A low-cost next-generation sequencing (NGS) approach to detecting a full spectrum of BRCA1 and BRCA2 mutations in individual breast cancers could help speed the identification of new disease-related alterations, make routine clinical genotyping feasible in breast cancer patients and at-risk individuals, and help ensure patients are prescribed the most effective therapies, scientists claim. Existing sequencing approaches to analyzing BRCA1 and BRCA2 mutations are prohibitively laborious and expensive for routine use, and have focused primarily on the identification of protein-truncating mutations in coding exons. This means that other types of exonic changes and alterations in introns and untranslated regions of the two genes have remained largely unexplored, even though recent research indicates such mutations may play a role in heritable breast cancer. As a result, the proportion of breast cancer patients carrying tumor-relevant mutations in unscreened regions of BRCA1/2 or other predisposition genes remains unknown.

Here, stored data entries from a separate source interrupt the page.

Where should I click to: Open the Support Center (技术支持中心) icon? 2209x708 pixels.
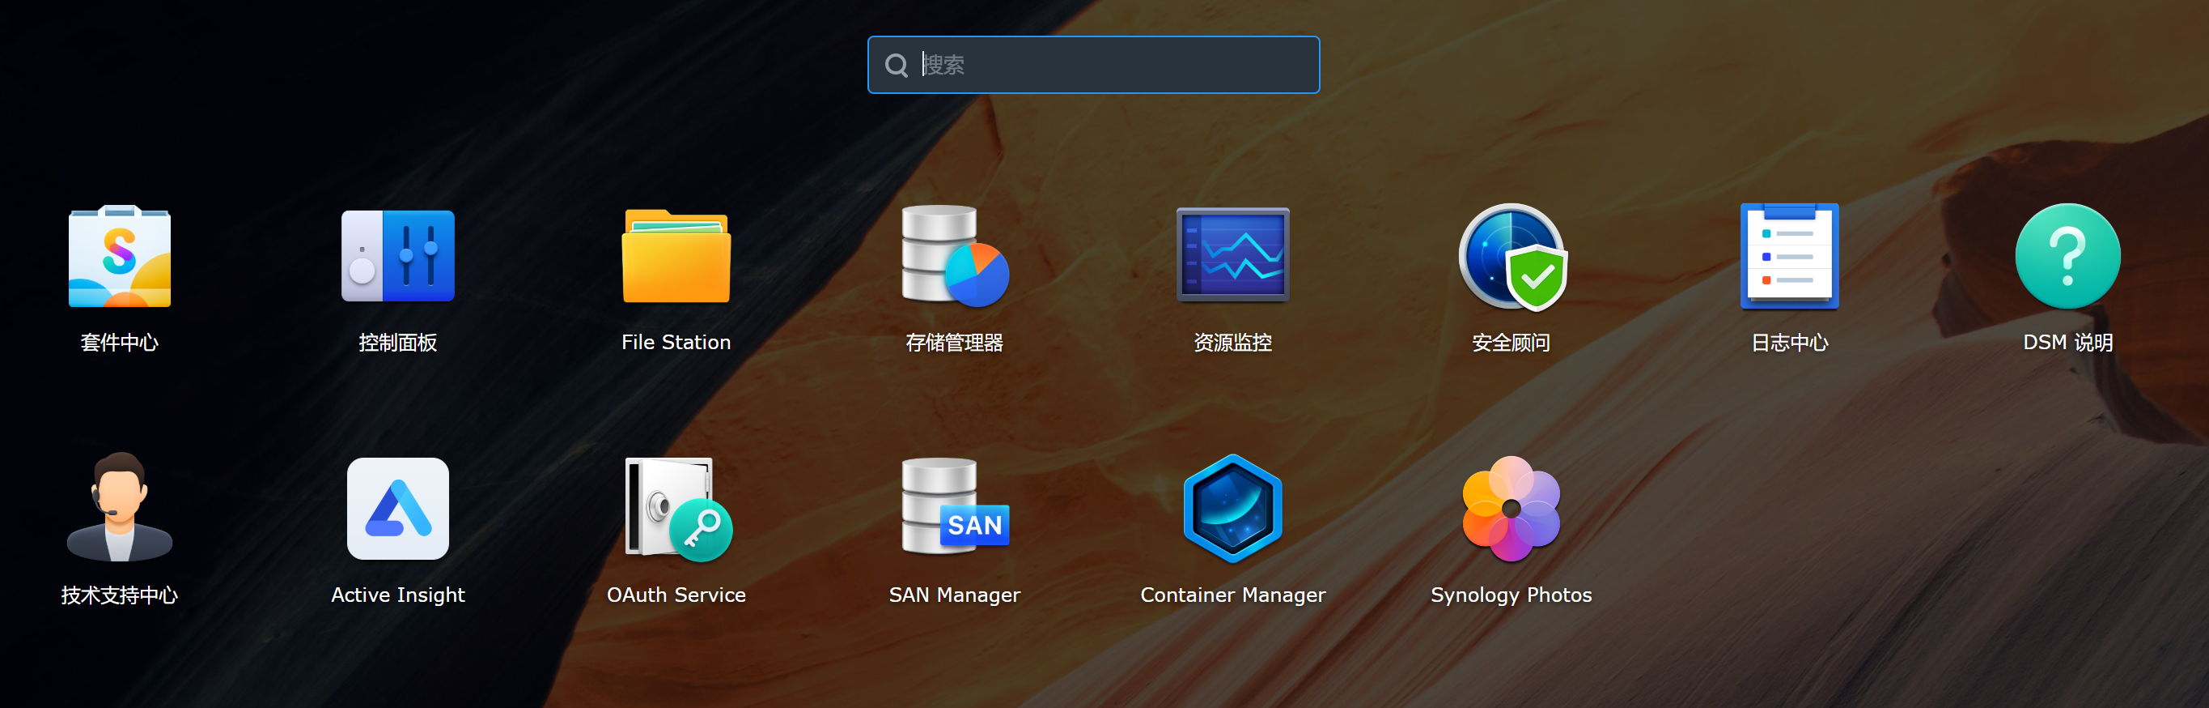pyautogui.click(x=119, y=508)
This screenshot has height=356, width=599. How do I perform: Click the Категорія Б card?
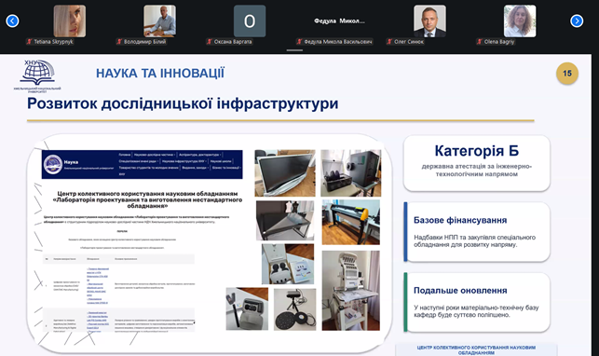click(477, 163)
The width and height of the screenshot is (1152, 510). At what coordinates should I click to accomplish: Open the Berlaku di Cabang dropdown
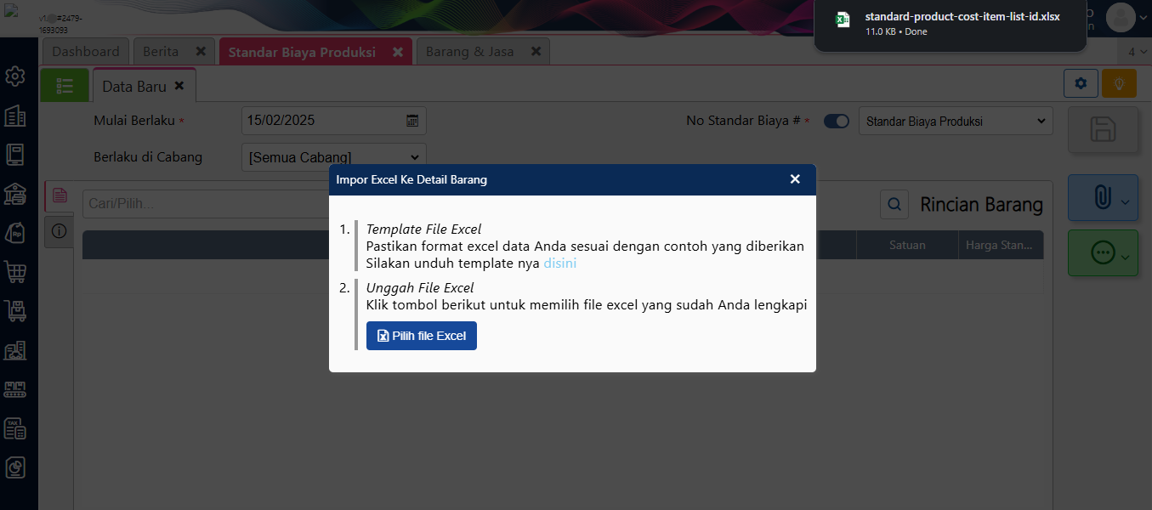pos(333,157)
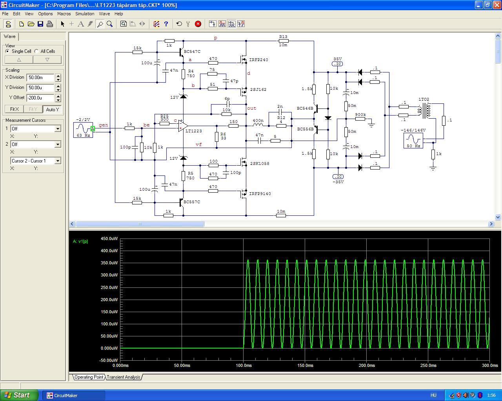502x401 pixels.
Task: Select the Single Cell radio button
Action: click(7, 51)
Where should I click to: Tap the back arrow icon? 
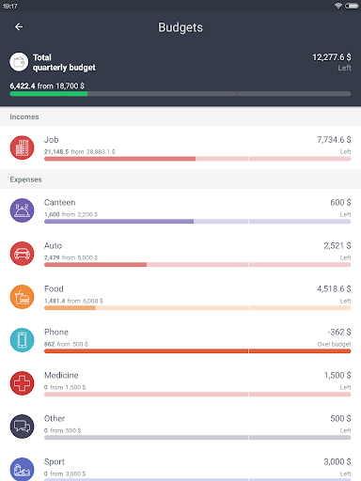pos(19,27)
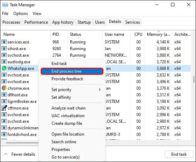
Task: Click the audiodg.exe process icon
Action: pos(4,62)
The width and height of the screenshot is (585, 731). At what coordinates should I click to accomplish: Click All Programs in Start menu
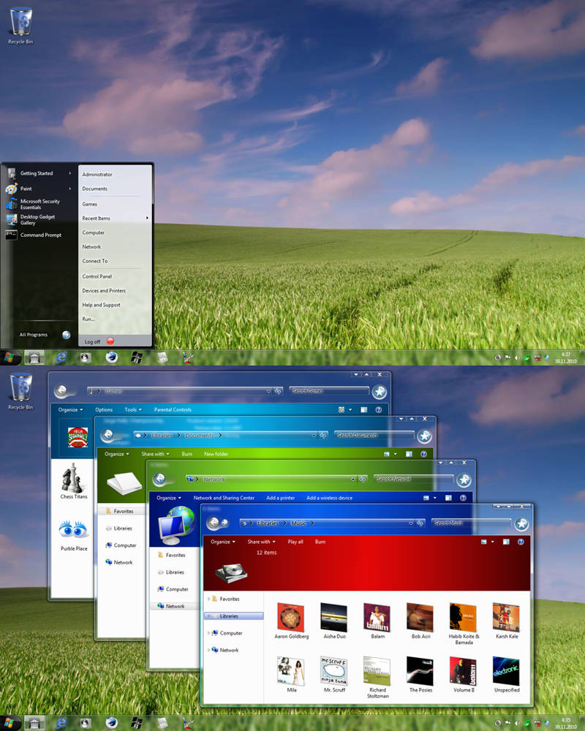[34, 335]
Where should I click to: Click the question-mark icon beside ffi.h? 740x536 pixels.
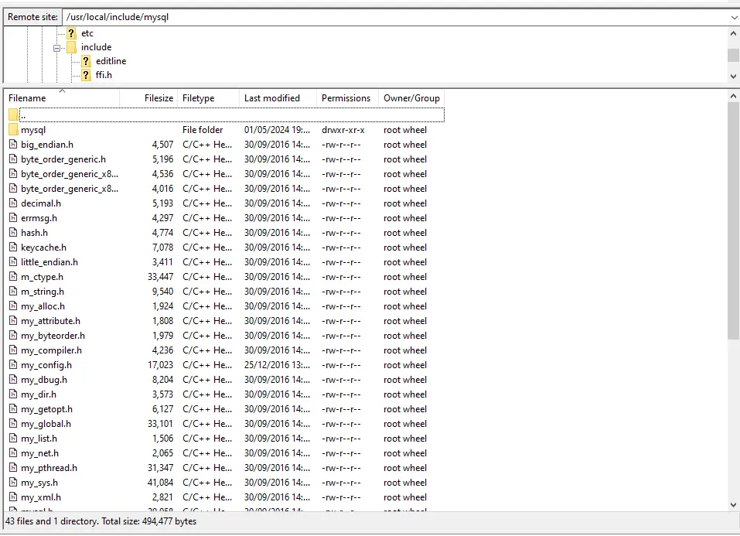pos(86,75)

A Canadian team led by researchers at the University of Toronto’s Mount Sinai Hospital now reports on the development and validation of approach to sequencing BRCA1 and 2 that uses long-range PCR to generate BRCA1/2 amplicons for analysis using NGS technology. In contrast with conventional screening methods that target just the BRCA1 and BRCA2 exons, the deep sequencing approach can screen the entire genomic region, including introns and untranslated regions.
K. Siminovitch, M.D., et al tested the technology to screen genomic DNA from 12 familial breast cancer patients for alterations in the BRCA1 and BRCA2 genes. The results showed that, as well as picking out all the genetic changes that were identified by Sanger sequencing, the NGS approach detected variants in introns and untranslated regions. Importantly, the analyses were carried out cheaply and with a turnaround time of just 12 days. And despite the small sample size, the data showed a large variability in the number, type, and frequency of variants identified from the patients.
The Toronto-based team report this in the Journal of Molecular Diagnostics in a paper titled “Long-range PCR and next-generation sequencing of BRCA1 and BRCA2 in breast cancer.” Lead author H. Ozcelik, Ph.D., says one of the key advantages of an approach that applies long-range PCR is the ability to detect large genomic duplications, deletions, and insertions.
“When combined with next-generation sequencing, long-range PCR can be a powerful tool in the detection of BRCA variants in the clinical setting,” he states. “Our challenge now is to establish analytical methods that systematically investigate this more comprehensive data in order to provide better risk information for clinical management of the disease. Given the extensive level of genetic information acquired from each patient, profiles can be constructed in breast cancer patients compared to population controls to produce a more effective means of generating BRCA1/2-associated risk to the individuals and their families.”